* _Extracted text_:
- Opening Delimiter -
Purpose of the Study:

  • To evaluate the diagnostic performance of a DL-based application (CINA-CHEST (AD)) for detecting and classifying aortic dissections on chest and thoraco-abdominal CTA scans.
  • To compare the DL application's performance against a radiologist-adjudicated ground truth.
  • To assess the clinical effectiveness by measuring the DL algorithm's time to notification.

Main Methods:

  • A multicenter retrospective study analyzed 1303 CTA scans from over 200 cities.
  • CTA scans were processed by the CINA-CHEST (AD) deep learning device.
  • Diagnostic performance was benchmarked against a consensus of three U.S. board-certified radiologists.

Main Results:

  • The DL application achieved a sensitivity of 94.2% and specificity of 97.3% for detecting AD.
- Closing Delimiter -
Stored data entries
- Opening Delimiter -
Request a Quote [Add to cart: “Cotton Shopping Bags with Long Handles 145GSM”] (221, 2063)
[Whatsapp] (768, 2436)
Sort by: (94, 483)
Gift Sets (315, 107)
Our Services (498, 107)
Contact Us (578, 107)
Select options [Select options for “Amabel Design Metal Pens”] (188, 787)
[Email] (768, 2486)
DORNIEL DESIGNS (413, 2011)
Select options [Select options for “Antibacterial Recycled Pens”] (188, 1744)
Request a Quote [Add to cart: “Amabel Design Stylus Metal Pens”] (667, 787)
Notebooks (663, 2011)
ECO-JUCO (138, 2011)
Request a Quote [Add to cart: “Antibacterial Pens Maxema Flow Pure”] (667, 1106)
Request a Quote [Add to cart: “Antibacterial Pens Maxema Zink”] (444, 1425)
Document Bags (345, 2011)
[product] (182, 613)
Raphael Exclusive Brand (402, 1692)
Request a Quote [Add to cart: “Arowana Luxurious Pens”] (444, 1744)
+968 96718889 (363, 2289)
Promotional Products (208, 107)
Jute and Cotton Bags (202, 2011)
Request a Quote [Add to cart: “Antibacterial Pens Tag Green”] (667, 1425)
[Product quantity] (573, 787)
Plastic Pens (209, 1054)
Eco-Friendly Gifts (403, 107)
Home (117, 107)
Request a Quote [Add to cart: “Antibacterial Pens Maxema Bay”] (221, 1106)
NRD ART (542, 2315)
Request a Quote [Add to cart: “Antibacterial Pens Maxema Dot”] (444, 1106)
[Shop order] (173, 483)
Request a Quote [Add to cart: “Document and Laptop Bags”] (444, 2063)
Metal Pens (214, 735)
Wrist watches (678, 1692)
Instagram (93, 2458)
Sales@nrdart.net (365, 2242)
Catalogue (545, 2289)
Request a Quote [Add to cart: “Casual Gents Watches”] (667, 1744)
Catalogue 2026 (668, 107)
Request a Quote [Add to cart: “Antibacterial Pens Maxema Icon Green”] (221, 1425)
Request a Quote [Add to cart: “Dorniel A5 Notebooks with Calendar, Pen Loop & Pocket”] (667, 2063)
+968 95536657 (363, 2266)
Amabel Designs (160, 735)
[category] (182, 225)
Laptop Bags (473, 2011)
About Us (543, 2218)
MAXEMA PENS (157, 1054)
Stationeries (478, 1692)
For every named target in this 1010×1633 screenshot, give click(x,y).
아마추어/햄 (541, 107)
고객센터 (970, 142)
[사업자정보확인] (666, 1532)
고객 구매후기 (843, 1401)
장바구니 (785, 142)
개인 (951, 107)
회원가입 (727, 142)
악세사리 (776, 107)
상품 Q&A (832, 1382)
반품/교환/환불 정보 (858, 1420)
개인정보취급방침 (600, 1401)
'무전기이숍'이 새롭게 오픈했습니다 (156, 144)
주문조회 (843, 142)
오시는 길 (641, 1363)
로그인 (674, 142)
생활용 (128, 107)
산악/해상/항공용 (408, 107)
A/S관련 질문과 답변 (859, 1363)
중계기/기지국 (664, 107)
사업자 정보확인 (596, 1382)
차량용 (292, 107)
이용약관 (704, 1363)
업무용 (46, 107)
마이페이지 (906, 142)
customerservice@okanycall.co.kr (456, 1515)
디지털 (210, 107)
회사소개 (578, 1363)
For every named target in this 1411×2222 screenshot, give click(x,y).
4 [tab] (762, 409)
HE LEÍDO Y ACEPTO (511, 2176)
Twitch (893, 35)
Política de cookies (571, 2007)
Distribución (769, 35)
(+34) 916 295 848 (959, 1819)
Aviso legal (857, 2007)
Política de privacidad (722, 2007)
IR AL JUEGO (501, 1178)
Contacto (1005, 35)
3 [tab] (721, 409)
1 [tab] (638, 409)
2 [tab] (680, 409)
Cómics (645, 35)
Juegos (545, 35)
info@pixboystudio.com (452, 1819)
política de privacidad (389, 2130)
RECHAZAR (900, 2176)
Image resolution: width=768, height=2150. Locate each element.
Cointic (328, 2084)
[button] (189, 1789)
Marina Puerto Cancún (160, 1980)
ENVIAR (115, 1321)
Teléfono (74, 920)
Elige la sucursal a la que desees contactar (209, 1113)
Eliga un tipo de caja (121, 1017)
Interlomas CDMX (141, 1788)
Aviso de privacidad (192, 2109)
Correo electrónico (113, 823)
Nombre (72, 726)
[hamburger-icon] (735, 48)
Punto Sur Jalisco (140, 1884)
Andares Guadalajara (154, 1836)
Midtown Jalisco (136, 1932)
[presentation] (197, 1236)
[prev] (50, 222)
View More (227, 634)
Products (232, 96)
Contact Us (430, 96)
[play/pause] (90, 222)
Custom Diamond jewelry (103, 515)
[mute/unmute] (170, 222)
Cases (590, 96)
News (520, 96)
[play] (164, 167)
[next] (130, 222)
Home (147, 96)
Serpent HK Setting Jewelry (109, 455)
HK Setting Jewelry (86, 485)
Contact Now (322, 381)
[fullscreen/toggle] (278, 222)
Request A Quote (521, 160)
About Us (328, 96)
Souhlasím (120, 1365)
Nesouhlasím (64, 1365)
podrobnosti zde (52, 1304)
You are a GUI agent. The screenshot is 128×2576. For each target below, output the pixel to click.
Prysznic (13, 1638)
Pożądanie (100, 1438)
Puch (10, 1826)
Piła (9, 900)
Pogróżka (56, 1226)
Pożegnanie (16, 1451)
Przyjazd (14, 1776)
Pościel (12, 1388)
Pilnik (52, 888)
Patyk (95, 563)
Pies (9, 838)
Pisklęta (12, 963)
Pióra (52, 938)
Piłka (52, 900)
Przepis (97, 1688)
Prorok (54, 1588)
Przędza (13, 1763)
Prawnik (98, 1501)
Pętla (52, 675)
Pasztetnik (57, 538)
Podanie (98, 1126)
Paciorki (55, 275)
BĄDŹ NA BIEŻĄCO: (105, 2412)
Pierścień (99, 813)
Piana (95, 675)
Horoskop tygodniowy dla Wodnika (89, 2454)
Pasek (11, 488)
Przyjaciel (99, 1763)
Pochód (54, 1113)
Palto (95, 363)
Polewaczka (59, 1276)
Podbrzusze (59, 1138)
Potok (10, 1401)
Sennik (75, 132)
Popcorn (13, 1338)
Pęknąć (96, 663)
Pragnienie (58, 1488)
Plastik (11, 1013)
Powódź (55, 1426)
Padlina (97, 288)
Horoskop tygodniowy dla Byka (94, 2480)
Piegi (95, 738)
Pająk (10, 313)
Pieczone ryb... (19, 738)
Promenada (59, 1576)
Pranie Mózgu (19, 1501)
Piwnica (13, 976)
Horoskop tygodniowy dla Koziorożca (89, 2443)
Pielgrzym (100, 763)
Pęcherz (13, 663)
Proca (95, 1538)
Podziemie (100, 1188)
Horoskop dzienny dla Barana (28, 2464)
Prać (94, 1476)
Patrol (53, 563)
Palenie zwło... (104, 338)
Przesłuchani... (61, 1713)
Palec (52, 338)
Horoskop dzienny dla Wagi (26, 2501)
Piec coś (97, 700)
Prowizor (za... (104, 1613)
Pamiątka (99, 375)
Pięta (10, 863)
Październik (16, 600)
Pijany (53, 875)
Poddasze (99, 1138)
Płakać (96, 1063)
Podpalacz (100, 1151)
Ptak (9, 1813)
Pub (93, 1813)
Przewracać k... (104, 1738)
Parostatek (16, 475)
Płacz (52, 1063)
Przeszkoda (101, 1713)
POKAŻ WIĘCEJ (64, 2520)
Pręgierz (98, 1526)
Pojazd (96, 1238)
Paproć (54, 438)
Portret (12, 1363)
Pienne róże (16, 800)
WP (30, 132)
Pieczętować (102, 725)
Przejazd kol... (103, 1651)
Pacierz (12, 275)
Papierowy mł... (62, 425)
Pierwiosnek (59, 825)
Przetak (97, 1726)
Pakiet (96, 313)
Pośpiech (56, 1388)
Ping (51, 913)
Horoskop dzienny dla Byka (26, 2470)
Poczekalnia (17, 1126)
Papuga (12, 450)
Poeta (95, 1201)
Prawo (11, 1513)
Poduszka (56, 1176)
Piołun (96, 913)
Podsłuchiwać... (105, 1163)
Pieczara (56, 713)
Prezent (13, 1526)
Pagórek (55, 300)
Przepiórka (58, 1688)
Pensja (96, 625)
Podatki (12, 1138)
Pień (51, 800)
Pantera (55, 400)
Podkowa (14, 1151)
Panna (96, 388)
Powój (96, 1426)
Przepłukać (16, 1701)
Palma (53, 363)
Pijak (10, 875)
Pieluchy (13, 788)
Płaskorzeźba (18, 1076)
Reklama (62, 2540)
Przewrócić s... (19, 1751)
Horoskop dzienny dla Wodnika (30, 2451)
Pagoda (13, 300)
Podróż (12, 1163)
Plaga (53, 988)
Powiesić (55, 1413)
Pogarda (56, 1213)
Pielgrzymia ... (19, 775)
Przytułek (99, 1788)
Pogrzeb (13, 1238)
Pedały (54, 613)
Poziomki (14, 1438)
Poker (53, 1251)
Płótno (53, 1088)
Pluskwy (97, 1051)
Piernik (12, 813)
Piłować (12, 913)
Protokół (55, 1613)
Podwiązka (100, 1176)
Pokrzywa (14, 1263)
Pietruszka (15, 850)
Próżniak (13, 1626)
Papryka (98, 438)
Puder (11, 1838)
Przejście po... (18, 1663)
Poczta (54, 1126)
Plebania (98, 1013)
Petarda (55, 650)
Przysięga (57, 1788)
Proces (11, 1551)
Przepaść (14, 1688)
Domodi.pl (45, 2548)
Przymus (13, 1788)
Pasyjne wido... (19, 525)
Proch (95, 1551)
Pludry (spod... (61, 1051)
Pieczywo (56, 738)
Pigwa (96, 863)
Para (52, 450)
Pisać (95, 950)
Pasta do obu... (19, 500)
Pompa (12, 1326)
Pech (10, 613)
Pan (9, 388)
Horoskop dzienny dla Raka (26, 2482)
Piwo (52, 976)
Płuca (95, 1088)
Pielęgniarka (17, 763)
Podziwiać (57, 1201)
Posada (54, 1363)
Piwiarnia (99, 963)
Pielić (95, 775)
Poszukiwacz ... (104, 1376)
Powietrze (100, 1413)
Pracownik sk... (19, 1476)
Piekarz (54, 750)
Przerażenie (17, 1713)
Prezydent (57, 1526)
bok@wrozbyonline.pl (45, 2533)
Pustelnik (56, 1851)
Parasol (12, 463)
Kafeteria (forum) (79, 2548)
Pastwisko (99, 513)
- Closing Delimiter -
* _Problem 1_:
Decide whether each statement below agrees with the aortic dissection study summary above. Answer yes or no for each, and quote the words of the summary that decide it.
(a) The study analyzed 1303 CTA scans.
(b) The ground truth came from a consensus of two radiologists.
(c) The DL application reached a specificity of 94.2% for detecting AD.
* _Problem 2_: According to the aortic dissection study summary, what device processed the CTA scans?
* _Problem 3_: Carry the aortic dissection study summary forward from its last line.

* _Reply 1_:
(a) Yes: "A multicenter retrospective study analyzed 1303 CTA scans from over 200 cities."
(b) No: "a consensus of three U.S. board-certified radiologists."
(c) No: "a sensitivity of 94.2% and specificity of 97.3% for detecting AD."

* _Reply 2_: The CINA-CHEST (AD) deep learning device.

* _Reply 3_:
  • Classification accuracy for AD types was 99.5% for Type A and 97.5% for Type B.
  • The mean time for processing and notifying potential AD cases was 27.9 seconds.

Conclusions:

  • The deep learning application demonstrates strong diagnostic performance in detecting and classifying aortic dissections.
  • The AI tool shows potential for enabling faster triage of urgent aortic dissection cases in clinical practice.
  • The application's speed and accuracy suggest a valuable role in improving patient outcomes for AD.